Written request: Rescale the material starting at the line containing "Click the volume bar peak near 18 Mar" and ending at the line containing "Cancel the timing": reproduce those lines with their requests, but multiply every coordinate in the answers by 2.3 and round to the nearest whole number, with halves rounded up. Leave the pictures out of your answer.
— start of Recorded information —
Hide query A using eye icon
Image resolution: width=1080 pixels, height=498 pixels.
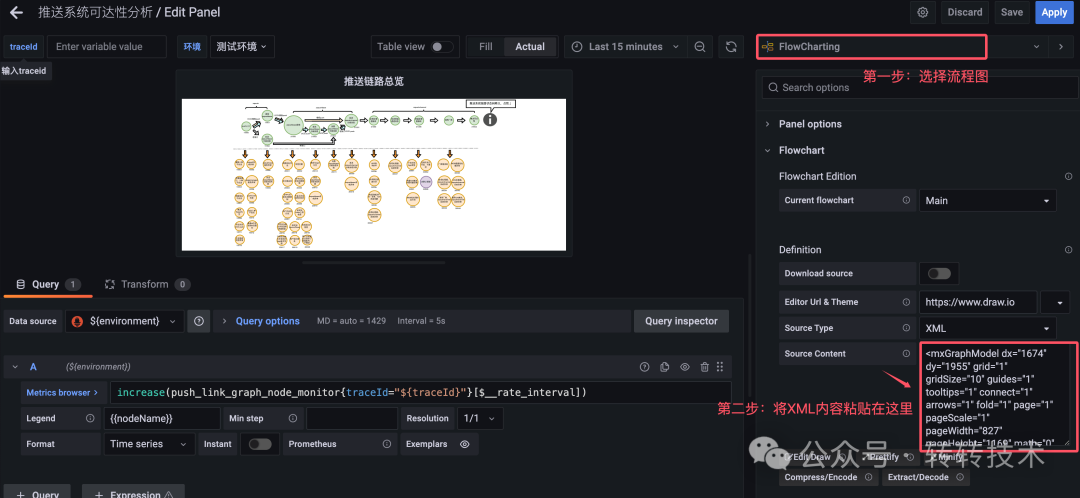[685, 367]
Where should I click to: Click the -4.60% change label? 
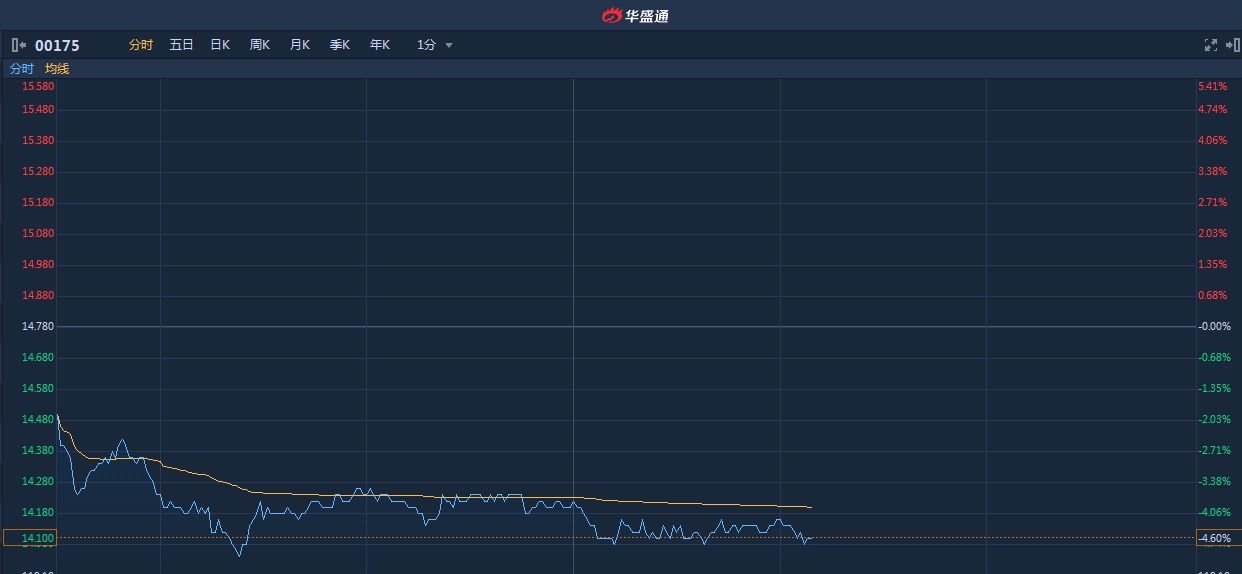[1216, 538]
— end of Recorded information —
— start of Recorded information —
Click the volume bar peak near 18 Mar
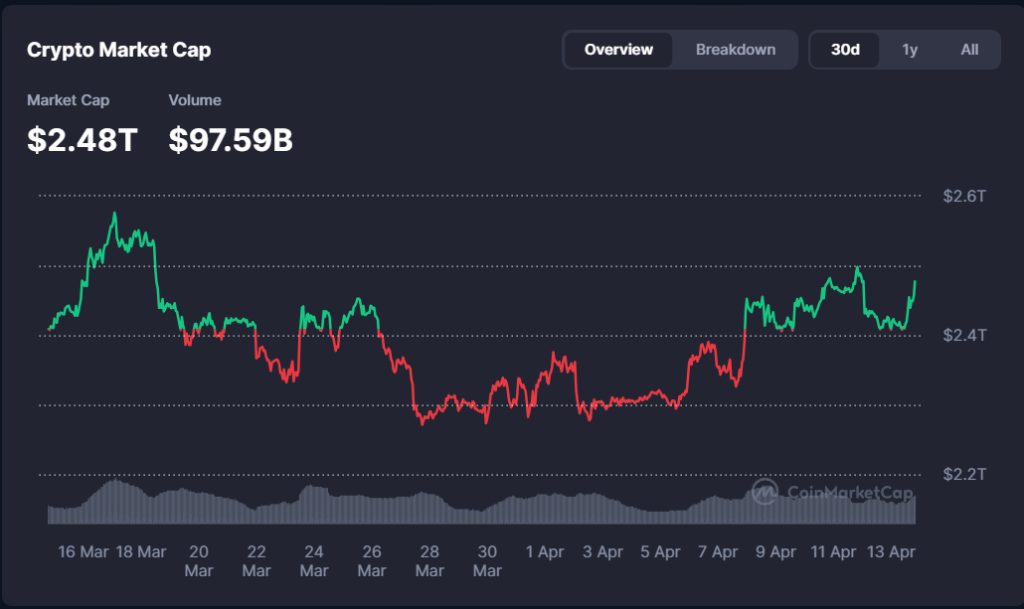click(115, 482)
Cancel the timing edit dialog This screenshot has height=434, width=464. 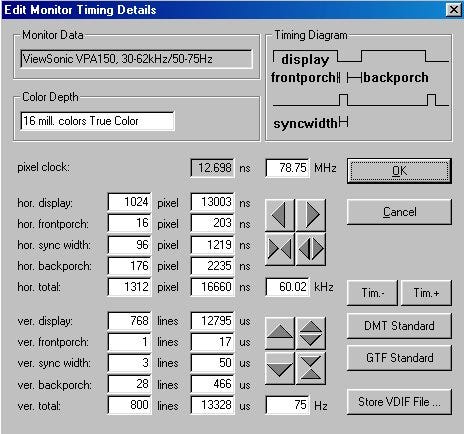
— end of Recorded information —
Task response:
Click the volume bar peak near 18 Mar
click(265, 1109)
Cancel the timing edit dialog This screenshot has height=434, width=464. 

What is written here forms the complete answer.